At some point in our lives, most of us will experience back pain.
Whether you’ve got an acute, chronic or referred pain condition, chances are that you will feel debilitated or overwhelmed by the unpleasant sensations. Your life might even be affected to a point where you can’t participate in day-to-day activities.
As Bad Backs guest blogger and physiotherapist Matt Baker explains, “Pain is a complex symptom that can affect us both physically and mentally. Your response is as individual as you are.”
He recommends cold or heat therapy as an effective way of getting pain relief. For acute injuries, cold therapy (in the form of crushed ice, a bag of frozen peas or gel ice pack) can be used to help constrict blood vessels and reduce swelling around the damaged area.
Meanwhile, heat therapy (via hot packs or infrared heat) can be applied to chronic, longer-term injuries to relax muscles, reduce pain and ease mobility. “Heat therapy causes dilation of the blood vessels, which improves circulation, bringing fresh blood to the injured area, helping the body to receive the ‘fuel’ and ‘building blocks’ required for tissue repair and remove unwanted waste or dead tissue,” explains Matt.
Back pain is an incredibly complex condition. So while cold and heat therapy are fantastic pain management tools, we all know that one of the best ways to treat back problems is to prevent it from happening in the first place!

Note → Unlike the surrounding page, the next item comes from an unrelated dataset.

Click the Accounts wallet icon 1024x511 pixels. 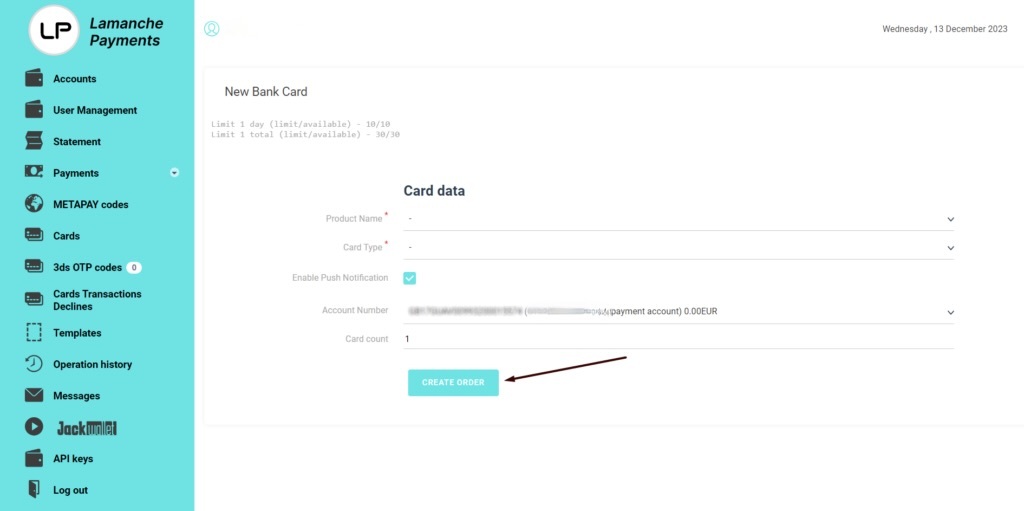34,78
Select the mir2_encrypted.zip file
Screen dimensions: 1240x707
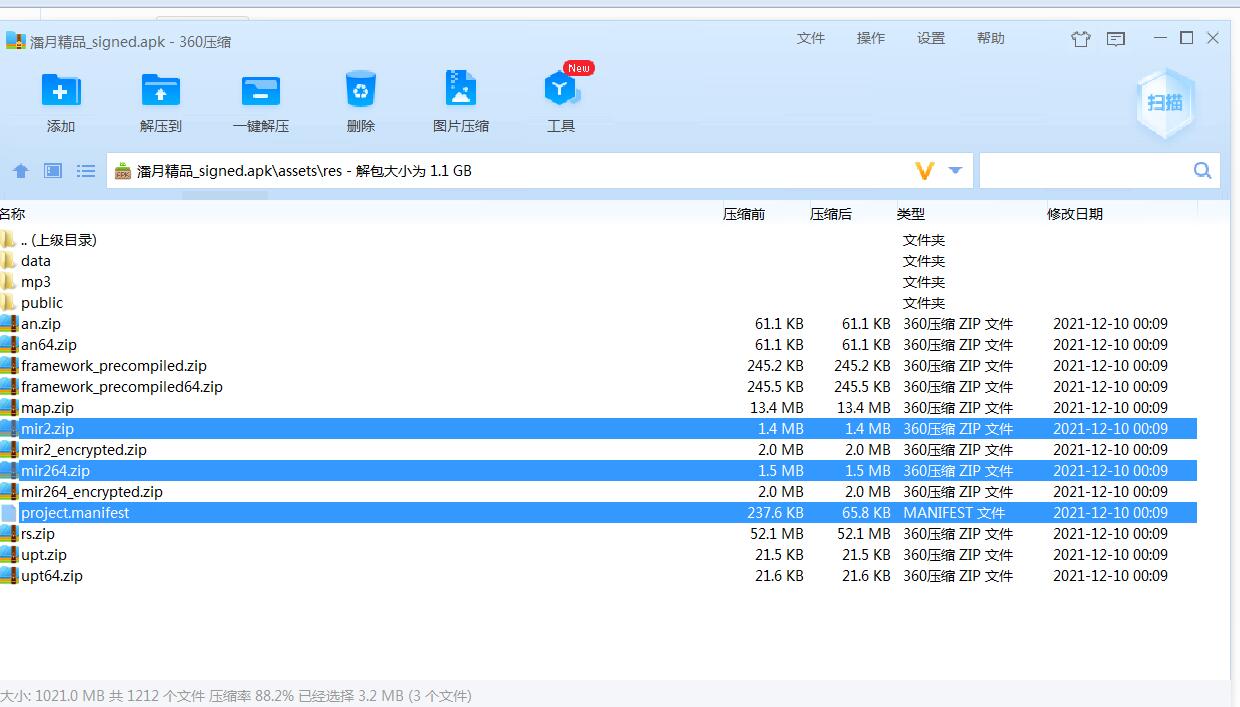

Recently we posted an article about posture management for bad backs. We discussed the mechanics of maintaining an optimal posture in daily life, from work to driving, housework, gardening and even relaxing at home. We also talked about knowing when to help yourself and when to seek the support of qualified professionals.
We’ve had a fantastic response to that article, so we thought we’d delve a bit further into preventive measures for back pain.
Guide to a healthy back
Here’s a simple, yet comprehensive check list to follow for a healthy and happy back:
- Develop body awareness and don’t push through the pain barrier beyond what is healthy for your back. Educate yourself about body mechanics.
- Practice good posture, otherwise known as the ‘plumb line’ or neutral pelvic position.
- Sit ergonomically in your work or home office with good lumbar support, a proper chair and your computer adjusted at the right height.
- If you have to sit for long periods of time or work in heavy manual labour, take regular breaks to move and stretch.
- Be careful when lifting, stretching or moving objects. Use your legs and never your back to pick things up.
- Stretch your neck, hamstrings and other parts of your body before playing sports or doing any vigorous exercise.
- Develop strong core (abdominal and back) muscles to support your back.
- Try yoga, tai chi or Pilates to build your back, get better posture, and improve balance and flexibility.
- Regularly visit a qualified professional to maintain a healthy back before any problems arise.
- Maintain a healthy lifestyle by avoiding smoking and keeping a healthy weight. Being overweight unnecessarily strains your back muscles.
- Exercise regularly. Swimming and walking are low-impact but highly effective activities.
- Eat a healthy diet with plenty of nutrients (such as calcium, magnesium, phosphorus and vitamin D) to build strong bones and prevent back pain.
- Manage your stress with relaxation techniques.
- Sleep on a firm mattress to protect your back and enjoy a good night’s rest.